We start by consider a different totally divergent series $$F(s) = \sum_{n=1}^{\infty} \log(n)^s $$
This doesn't converge for any choice of $s \in \mathbb{C}$. Now its worth observing that the series
$$ \zeta(-s) = 1 + 2^z + 3^z + 4^z … $$
Has the property that for positive integers $k$ one "formally" has
$$ \frac{d^k}{ds^k} \left[ \zeta(-s) \right]_{@(s = 0)} = \sum_{n=1}^{\infty} \log(n)^k $$
So its natural then to define our diverging logarithmic series everywhere by writing
$$F(z) = \sum_{n=1}^{\infty} \log(n)^z = \frac{d^z}{ds^z} \left[ \zeta(-s) \right]_{@(s = 0)}$$
Where $z$ is taken to be an arbitrary complex number and we use the standard cauchy definition of the fractional derivative. Let's call this operator $Q$. To be explicit
$$ Q[f] = \frac{d^{\alpha}}{dx^{\alpha}} \left[ f(x) \right]_{@(x=0)} $$
So your domain begins with $x$ and ends with $\alpha$ after applying our "Q-transform".
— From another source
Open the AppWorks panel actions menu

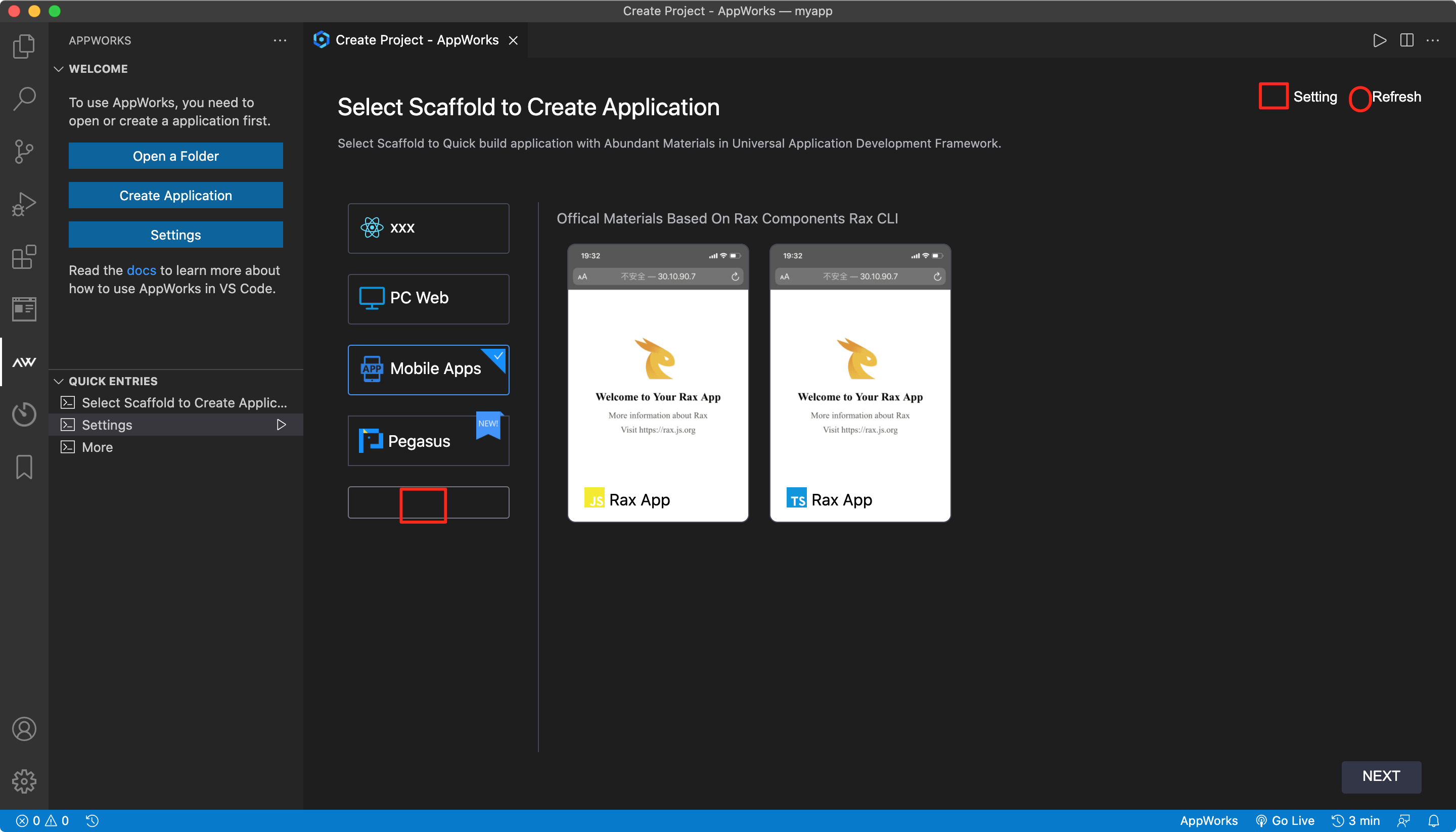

From here one can see easily that
$$ Q\left[ \sum_{n=0}^{\infty} n! x^n \right] = \Gamma(\alpha+1)^2 $$
So it might be fruitful to consider then the expression
$$ Q^{-1} \left[ \Gamma(\alpha+1)^2 \right] $$
Unfortunately I don't know how to define the inverse Q-transform and perhaps that is as hard (or harder) than summing this series in the first place but I think its worth a shot.
Best Answer
$$ G(x) = \sum_{n=0}^\infty n!x^n \tag1$$ Another approach is to observe that the series $G(x)$ formally satisfies the differential equation $$ x^2 G'(x) + (x-1) G(x) + 1 = 0 . \tag2$$ The unique solution of $(2)$ with $\lim_{x\to 0}G(x) = 1$ is $$ \widetilde{G}(x) = -\frac{1}{x}\;e^{-1/x}\;\operatorname{Ei}_1\left(-\frac{1}{x}\right) , \tag3$$ where $\operatorname{Ei}_1$ is the exponential integral function.
For $x<0$, the series $(1)$ is Borel summable to $(3)$.